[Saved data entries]
○ ○ ○ ○ ○ ○ ○
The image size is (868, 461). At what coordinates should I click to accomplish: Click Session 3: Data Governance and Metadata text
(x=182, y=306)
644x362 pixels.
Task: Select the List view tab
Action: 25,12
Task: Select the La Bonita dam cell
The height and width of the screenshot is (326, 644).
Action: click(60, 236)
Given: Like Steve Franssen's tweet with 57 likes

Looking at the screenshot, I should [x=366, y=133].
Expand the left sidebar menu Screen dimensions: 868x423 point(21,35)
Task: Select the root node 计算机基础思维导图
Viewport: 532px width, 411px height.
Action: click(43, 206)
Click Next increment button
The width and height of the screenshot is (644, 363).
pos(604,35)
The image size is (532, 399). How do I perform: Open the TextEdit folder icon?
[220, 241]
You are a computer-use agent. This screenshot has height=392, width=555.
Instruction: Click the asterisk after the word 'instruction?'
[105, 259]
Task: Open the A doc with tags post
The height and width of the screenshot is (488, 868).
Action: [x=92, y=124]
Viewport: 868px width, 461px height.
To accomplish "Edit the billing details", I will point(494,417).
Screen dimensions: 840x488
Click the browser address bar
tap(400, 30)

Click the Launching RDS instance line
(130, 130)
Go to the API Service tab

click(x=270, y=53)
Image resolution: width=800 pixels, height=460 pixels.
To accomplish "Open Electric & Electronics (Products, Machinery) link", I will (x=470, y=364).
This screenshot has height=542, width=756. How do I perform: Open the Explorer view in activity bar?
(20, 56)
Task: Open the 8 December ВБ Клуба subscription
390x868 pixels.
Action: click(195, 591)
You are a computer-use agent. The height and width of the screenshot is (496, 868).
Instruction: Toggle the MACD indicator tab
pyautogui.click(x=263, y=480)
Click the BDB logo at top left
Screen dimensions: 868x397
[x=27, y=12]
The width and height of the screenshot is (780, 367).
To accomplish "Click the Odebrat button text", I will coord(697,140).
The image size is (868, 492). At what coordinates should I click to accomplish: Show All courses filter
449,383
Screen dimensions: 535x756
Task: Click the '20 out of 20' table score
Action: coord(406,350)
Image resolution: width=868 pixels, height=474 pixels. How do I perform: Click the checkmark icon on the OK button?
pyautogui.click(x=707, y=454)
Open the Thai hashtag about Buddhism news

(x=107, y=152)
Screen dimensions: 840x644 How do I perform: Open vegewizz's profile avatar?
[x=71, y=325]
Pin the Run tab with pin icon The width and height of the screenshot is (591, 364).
○ ○ ○ ○ ○ ○ ○
Looking at the records above, work out how many lines include the string "will". Give the number and nothing else.

3